§ **Instruction**
Write out every line of the items below word for word, and leave the pictures out.

[Pointing records for text and elements]
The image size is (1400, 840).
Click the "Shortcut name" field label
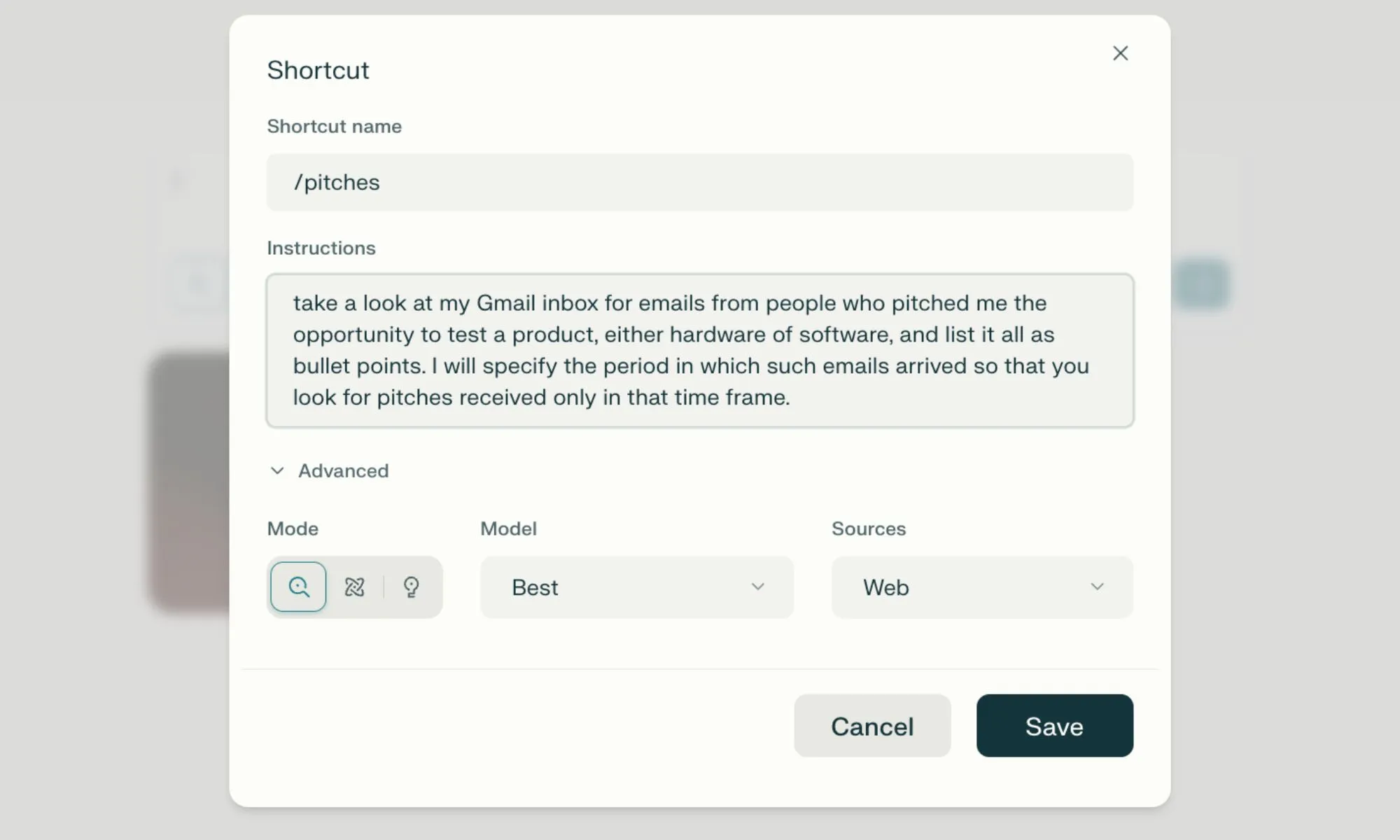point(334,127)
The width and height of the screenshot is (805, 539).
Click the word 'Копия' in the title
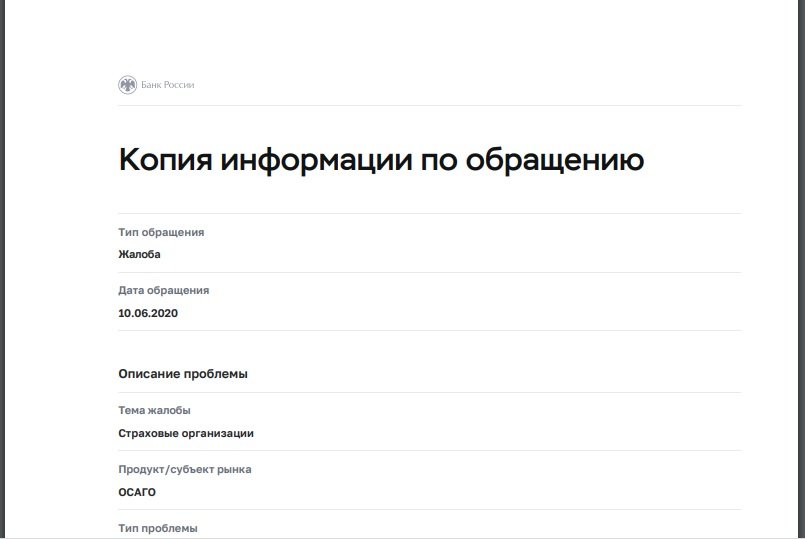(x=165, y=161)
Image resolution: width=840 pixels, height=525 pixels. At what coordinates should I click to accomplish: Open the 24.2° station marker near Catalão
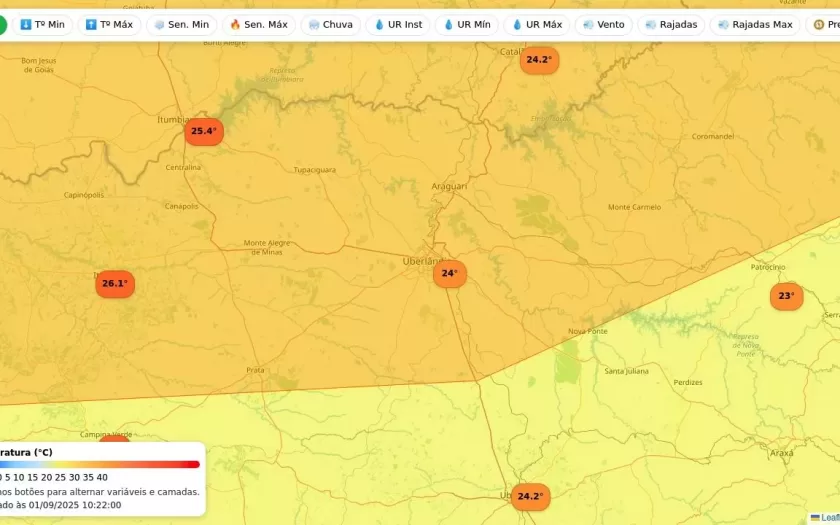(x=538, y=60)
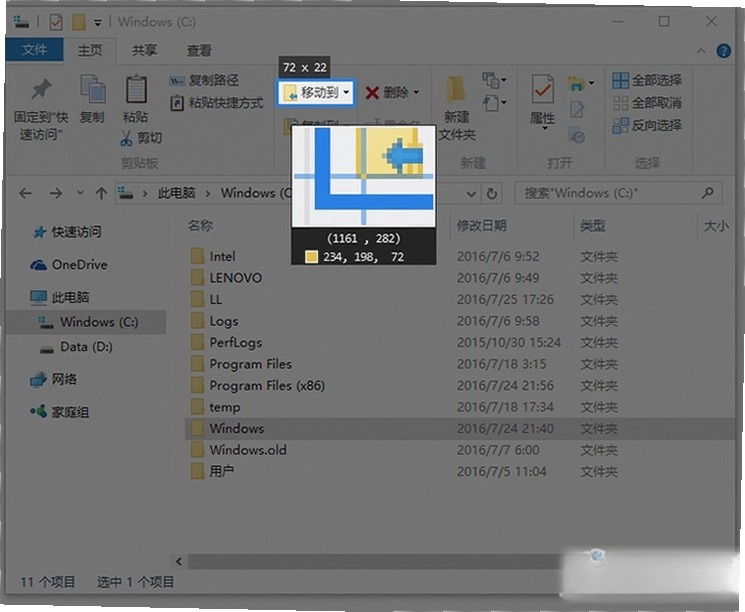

§ **Written response**
The image size is (1400, 840).
Click the "Shortcut name" field label
point(334,127)
The width and height of the screenshot is (805, 539).
Click the word 'Копия' in the title
(x=165, y=161)
Image resolution: width=840 pixels, height=525 pixels. At what coordinates should I click to accomplish: Open the 24.2° station marker near Catalão
(x=538, y=60)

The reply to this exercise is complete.